Single by 2 Chainz featuring Travis Scott

from the album Pretty Girls Like Trap Music
- Released: September 19, 2017
- Genre: Hip hop; trap;
- Length: 4:15
- Label: Def Jam
- Songwriters: Tauheed Epps; Jacques Webster II; Shane Lindstrom; Kevin Gomringer; Tim Gomringer;
- Producers: Murda Beatz; Cubeatz;

2 Chainz singles chronology
| "Gang Up" (2017) | "4 AM" (2017) | "2nd to None" (2018) |

Travis Scott singles chronology
| "Sky Walker" (2017) | "4 AM" (2017) | "Deserve" (2017) |

Music video
- "4 AM ft.

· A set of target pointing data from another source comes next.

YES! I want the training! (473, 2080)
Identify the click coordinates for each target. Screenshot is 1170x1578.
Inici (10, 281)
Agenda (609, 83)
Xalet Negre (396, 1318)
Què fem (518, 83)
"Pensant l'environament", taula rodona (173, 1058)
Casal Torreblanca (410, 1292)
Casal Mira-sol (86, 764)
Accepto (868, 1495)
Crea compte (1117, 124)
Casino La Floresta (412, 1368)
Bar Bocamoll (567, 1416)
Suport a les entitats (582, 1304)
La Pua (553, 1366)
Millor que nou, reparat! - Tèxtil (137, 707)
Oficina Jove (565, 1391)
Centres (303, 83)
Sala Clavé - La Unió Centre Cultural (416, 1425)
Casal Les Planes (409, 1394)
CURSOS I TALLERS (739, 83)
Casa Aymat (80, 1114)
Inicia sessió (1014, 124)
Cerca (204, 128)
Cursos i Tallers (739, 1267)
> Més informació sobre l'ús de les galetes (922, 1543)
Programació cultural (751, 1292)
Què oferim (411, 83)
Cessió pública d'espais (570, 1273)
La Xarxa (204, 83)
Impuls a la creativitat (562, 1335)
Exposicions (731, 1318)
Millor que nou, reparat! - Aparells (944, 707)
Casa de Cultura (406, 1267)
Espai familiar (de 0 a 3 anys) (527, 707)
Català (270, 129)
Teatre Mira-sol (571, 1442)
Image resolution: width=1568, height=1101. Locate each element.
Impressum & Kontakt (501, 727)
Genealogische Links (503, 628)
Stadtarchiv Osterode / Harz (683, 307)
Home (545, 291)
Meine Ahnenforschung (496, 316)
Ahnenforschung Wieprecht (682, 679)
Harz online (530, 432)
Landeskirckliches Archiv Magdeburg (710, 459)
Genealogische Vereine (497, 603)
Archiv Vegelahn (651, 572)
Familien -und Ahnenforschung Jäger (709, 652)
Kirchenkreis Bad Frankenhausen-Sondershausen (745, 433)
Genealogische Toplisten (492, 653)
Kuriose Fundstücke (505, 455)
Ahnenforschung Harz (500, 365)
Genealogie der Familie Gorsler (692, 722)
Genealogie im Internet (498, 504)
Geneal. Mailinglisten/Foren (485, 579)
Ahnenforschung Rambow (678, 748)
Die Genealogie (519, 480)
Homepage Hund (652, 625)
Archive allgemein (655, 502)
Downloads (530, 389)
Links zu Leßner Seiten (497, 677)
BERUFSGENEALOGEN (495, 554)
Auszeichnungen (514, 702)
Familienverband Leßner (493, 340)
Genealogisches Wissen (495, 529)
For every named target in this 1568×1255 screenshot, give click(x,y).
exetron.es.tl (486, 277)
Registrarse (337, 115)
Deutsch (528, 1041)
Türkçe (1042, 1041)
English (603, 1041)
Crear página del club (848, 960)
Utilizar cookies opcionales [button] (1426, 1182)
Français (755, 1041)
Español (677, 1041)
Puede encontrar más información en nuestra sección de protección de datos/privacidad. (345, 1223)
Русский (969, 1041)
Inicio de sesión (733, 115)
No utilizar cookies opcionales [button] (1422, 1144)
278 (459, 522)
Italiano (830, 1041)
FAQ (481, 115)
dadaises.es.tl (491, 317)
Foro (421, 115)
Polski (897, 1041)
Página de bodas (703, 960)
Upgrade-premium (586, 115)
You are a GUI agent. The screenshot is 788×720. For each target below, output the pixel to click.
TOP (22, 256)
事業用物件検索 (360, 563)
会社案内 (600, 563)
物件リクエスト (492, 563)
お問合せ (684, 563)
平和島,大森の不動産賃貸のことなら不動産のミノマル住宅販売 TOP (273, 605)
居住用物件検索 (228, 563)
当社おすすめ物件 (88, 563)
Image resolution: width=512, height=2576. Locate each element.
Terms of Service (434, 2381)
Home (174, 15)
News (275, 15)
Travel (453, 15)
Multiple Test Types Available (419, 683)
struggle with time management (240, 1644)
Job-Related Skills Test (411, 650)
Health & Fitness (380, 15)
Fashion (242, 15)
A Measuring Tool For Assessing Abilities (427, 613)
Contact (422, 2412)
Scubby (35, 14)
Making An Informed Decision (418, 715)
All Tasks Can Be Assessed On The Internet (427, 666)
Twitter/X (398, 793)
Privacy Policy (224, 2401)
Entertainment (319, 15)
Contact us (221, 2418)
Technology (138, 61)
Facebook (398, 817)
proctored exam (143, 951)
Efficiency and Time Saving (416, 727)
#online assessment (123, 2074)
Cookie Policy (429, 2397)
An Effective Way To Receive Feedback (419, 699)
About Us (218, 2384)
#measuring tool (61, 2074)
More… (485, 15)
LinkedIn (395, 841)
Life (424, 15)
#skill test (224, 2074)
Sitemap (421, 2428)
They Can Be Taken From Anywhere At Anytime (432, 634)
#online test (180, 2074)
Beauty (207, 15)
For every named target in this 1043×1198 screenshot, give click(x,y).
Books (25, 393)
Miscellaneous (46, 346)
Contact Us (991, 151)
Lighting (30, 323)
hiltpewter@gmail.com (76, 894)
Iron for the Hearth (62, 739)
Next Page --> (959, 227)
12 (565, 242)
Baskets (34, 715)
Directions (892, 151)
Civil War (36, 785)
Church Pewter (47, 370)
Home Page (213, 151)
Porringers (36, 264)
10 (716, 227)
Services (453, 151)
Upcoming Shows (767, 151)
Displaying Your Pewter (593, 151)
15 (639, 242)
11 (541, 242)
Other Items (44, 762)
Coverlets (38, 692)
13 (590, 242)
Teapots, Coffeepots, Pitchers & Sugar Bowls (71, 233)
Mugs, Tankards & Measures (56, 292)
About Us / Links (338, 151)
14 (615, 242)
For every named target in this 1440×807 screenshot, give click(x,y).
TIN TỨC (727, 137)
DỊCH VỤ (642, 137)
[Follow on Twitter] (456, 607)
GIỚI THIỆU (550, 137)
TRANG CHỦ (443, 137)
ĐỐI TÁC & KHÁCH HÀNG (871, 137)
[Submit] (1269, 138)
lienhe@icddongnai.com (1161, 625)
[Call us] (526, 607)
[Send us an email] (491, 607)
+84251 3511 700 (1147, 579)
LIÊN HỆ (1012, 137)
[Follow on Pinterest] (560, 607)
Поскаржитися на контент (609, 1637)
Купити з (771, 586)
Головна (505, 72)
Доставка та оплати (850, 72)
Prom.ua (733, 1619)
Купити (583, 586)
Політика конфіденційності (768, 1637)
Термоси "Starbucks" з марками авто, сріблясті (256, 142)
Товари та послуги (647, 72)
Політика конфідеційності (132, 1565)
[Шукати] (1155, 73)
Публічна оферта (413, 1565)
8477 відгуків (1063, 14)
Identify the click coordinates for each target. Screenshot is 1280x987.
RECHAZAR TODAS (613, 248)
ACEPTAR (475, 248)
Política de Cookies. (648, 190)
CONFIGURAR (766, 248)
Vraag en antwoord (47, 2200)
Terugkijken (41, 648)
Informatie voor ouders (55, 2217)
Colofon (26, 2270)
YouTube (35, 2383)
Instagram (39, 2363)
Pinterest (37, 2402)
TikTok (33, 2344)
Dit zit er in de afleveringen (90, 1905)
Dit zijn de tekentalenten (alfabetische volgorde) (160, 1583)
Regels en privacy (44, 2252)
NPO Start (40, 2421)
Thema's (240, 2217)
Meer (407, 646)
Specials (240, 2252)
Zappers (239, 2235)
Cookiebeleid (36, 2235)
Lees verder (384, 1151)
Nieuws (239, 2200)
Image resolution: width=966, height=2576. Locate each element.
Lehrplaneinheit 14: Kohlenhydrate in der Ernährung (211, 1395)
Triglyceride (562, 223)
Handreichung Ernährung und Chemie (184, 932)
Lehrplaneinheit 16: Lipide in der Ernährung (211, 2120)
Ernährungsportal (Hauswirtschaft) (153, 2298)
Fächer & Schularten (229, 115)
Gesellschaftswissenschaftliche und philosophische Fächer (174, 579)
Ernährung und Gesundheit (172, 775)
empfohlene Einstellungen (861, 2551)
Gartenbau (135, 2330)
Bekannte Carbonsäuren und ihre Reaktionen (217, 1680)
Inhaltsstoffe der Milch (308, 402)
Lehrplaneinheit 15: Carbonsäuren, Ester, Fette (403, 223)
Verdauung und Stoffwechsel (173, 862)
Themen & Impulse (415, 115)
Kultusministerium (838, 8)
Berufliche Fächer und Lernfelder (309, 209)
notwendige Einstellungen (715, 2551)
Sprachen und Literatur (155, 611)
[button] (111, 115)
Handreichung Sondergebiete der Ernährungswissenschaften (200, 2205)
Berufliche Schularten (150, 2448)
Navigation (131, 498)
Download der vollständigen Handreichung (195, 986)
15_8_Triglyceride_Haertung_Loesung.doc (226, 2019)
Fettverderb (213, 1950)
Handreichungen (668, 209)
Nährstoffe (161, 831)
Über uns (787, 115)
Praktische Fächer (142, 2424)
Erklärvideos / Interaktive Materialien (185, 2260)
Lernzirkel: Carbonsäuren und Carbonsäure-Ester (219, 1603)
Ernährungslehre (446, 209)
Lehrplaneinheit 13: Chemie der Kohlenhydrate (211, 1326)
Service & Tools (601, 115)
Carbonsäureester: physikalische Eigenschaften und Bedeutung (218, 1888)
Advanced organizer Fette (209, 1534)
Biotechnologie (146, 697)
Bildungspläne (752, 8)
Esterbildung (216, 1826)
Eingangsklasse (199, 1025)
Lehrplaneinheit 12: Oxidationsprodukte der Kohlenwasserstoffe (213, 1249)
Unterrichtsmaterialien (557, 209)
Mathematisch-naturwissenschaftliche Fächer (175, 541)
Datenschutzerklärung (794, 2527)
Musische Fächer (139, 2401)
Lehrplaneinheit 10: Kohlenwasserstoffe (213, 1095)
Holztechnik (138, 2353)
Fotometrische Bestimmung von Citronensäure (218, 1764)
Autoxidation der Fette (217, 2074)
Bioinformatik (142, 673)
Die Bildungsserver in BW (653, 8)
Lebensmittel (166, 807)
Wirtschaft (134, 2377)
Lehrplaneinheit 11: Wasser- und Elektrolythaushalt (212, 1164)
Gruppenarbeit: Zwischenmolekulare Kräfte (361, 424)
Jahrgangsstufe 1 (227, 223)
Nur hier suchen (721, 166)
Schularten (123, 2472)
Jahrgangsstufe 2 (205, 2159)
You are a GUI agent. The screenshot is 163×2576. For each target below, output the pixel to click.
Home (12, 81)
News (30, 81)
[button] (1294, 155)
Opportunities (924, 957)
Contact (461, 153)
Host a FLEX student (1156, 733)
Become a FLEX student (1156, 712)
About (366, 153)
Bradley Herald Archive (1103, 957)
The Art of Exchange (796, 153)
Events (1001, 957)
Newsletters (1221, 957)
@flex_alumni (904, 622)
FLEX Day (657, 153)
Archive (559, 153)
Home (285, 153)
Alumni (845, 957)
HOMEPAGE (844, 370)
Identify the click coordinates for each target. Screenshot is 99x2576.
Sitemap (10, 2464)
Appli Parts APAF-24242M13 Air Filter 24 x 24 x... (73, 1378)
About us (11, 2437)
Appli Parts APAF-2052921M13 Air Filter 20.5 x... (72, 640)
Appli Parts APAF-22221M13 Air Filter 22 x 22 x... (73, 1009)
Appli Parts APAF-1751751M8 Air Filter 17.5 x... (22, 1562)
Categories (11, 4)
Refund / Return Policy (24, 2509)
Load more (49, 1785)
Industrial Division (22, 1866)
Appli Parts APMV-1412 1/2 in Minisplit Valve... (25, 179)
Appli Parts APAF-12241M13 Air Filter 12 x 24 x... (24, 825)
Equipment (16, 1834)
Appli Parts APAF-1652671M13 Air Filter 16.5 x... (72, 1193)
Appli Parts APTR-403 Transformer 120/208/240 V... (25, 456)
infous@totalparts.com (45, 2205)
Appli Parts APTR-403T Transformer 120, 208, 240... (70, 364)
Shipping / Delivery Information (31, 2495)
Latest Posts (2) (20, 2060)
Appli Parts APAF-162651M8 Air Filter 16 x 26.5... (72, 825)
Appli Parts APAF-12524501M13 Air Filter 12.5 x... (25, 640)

Travis Scott" on YouTube

= 4 AM (2 Chainz song) =

2017 single by 2 Chainz featuring Travis Scott

"4 AM" is a song by American rapper 2 Chainz featuring fellow American rapper Travis Scott. It was released on September 19, 2017, as the third single from the former's fourth studio album, Pretty Girls Like Trap Music (2017). It was sent to urban contemporary radio as a single on September 19, 2017, but originally was released on May 30, as a promotional single. The song was written alongside producers Murda Beatz and Cubeatz.

== Composition ==
Max Weinstein of XXL wrote that the song had a "mellow vibe" to it, while Winston Cook-Wilson of Spin called it a "detuned, mid-tempo jam." 2 Chainz reminisces throwing himself a surprise birthday party and listening to Lil Wayne's album Tha Carter.

== Music video ==
The music video was released on November 17, 2017. In it, 2 Chainz and Travis Scott throw a wild party with women, a couple of them topless, around them, with drinking and smoking marijuana involved.

==Personnel==
Credits adapted from 2 Chainz's official website.
- Tauheed Epps – composer, lyricist
- Jacques Webster II – composer, lyricist
- Shane Lindstrom – composer, lyricist
- Kevin Gomringer – composer, lyricist
- Tim Gomringer – composer, lyricist
- Special K – additional vocals
- KY – mixer
- Nolan Presley – engineer
- Zach Steele – engineer
- Murda Beatz – production
- Cubeatz – production

== Charts ==

| Chart (2017) | Peak position |
|---|---|
| Canada (Canadian Hot 100) | 50 |
| US Billboard Hot 100 | 55 |
| US Hot R&B/Hip-Hop Songs (Billboard) | 24 |
| US Rhythmic Airplay (Billboard) | 36 |

== Certifications ==

| Region | Certification | Certified units/sales |
| New Zealand (RMNZ) | Gold | 15,000^{‡} |
| United States (RIAA) | 2× Platinum | 2,000,000^{‡} |
^{‡} Sales+streaming figures based on certification alone.